Other than the Pitching and Catching positions, any of my players could step into any position and play adequately. They may be a natural born outfielder, but because of their strong arm they were also trained at 3rd base and possibly shortstop.

Depending on the time of season and what you decide may require the most work to improve performance, this part of the practice could be between a third of the practice time to a half.

In the beginning of the season, we would then turn to batting practice. My catcher would suit up, the players scattered to their respective positions and would throw batting practice.

I !!! Like in "Me"? Kind of snuck that one in on you huh.

Little League Baseball - Bullpen Work Enough?

Here’s a situation where the age of the players, your personal thoughts on the subject and your personal abilities come into play as far as deciding whether to do this exercise this way or not.

I know coaches who totally disagree with this method while performing baseball practices.
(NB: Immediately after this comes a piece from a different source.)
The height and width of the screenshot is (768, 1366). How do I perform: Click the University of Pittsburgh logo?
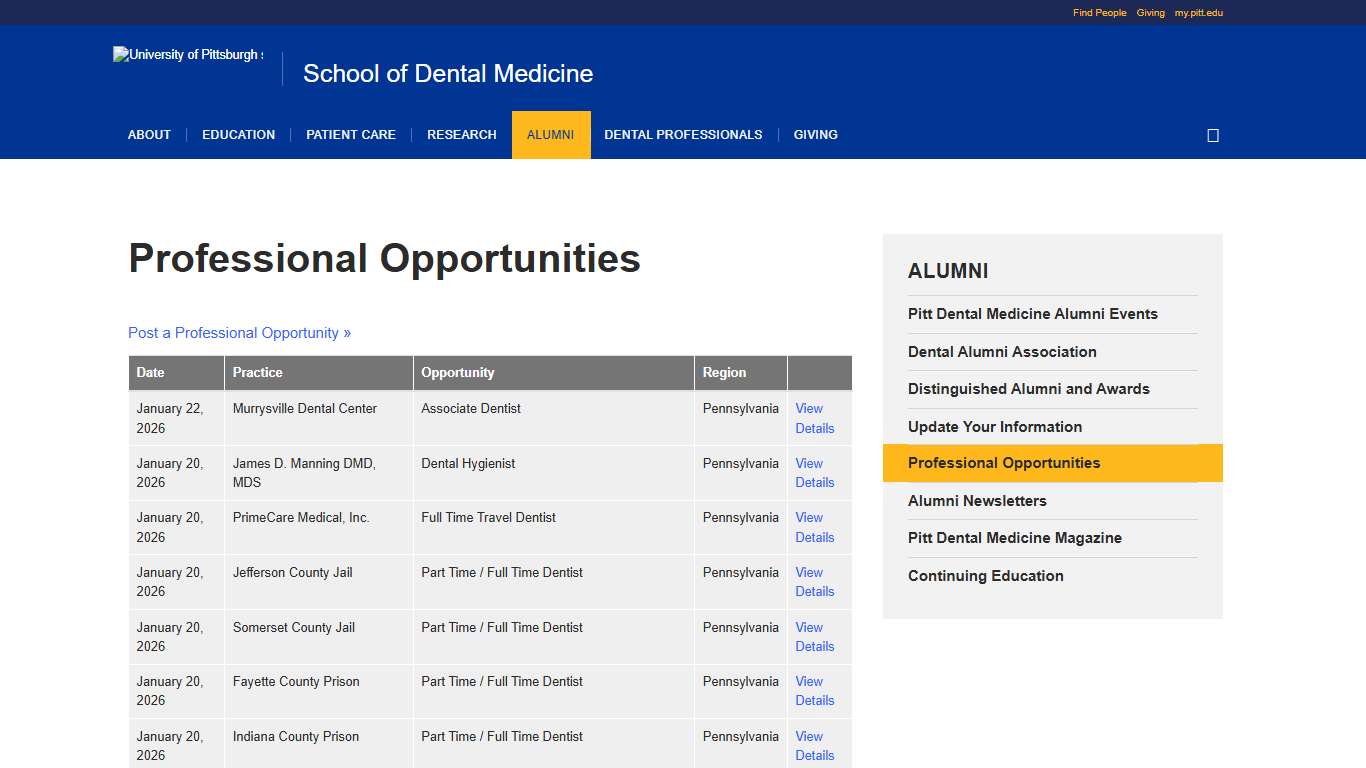point(187,54)
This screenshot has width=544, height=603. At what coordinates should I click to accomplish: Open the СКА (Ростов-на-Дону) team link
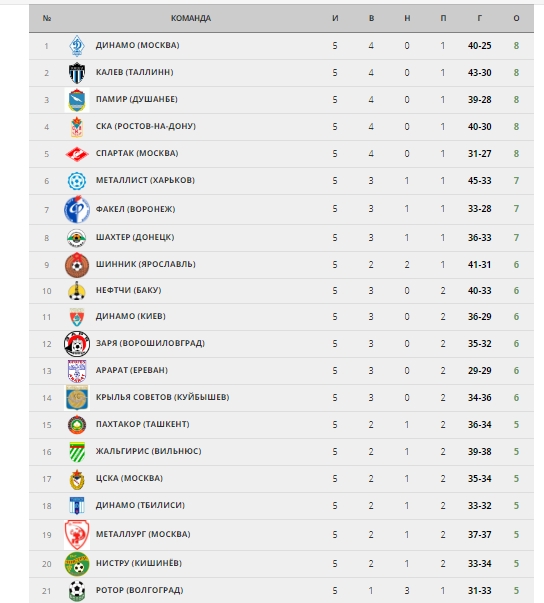coord(146,126)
They maintain their pitchers need the “game feel” of throwing to the catcher with a batter in the box. Throwing to a catcher on the sidelines is not practice enough.

They also maintain the batters need to be accustomed to a pitcher the same age and size as they are. They say the batters get a false sense of security because I’m throwing which they won’t have when they face an opposing pitcher.

These are all valid points and as I have said from the beginning I don’t know it all and I’ll try to give you methods different than I teach. This is one such situation.

Little League Baseball - Coach Throwing BP

I liked to pitch batting practice because I did have better control, more swings in less time per hitter. I could move the ball around seeing if a hitter had a particular strength or weakness which I could coach on immediately.

As my players aged, I had a better curve ball than most of my pitchers and it really didn’t matter if my elbow hurt the next day from throwing 50 curve balls or not. .

Again, I could coach the hitter as I threw, telling him what differences to look for in the ball movement, rotation or my arm positioning, as I announced which pitch I was throwing.

I did experiment with players throwing batting practice. It may have been due to my type of competitive attitude coaching style, but I found my pitchers trying to strike batters out. Not my idea of batting practice. Baseball Practices are suppose to be just that.

There’s two methods to consider. You’re the coach.

As an after thought. In between batters reaching the plate, I’d always throw two pitches in the dirt for my catcher to practice blocking.